──────── Data supplied ────────

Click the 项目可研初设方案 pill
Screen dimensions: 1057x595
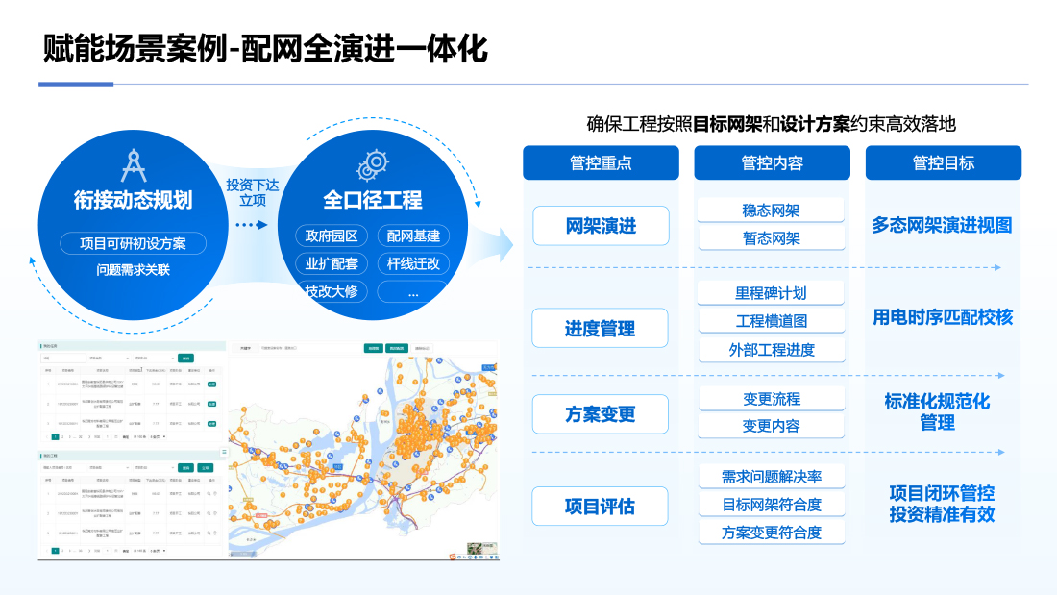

────────
──────── Data supplied ────────

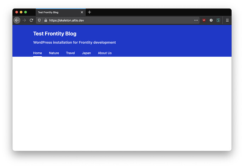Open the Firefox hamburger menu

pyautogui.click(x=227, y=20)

────────
──────── Data supplied ────────

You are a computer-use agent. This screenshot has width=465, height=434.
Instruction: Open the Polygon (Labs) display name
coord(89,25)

────────

Everything from the line with "Click the 项目可研初设方案 pill" through the line with "Screen dimensions: 1057x595" in the listing above must be retyped exactly, with nothing added.

Click the 项目可研初设方案 pill
Screen dimensions: 1057x595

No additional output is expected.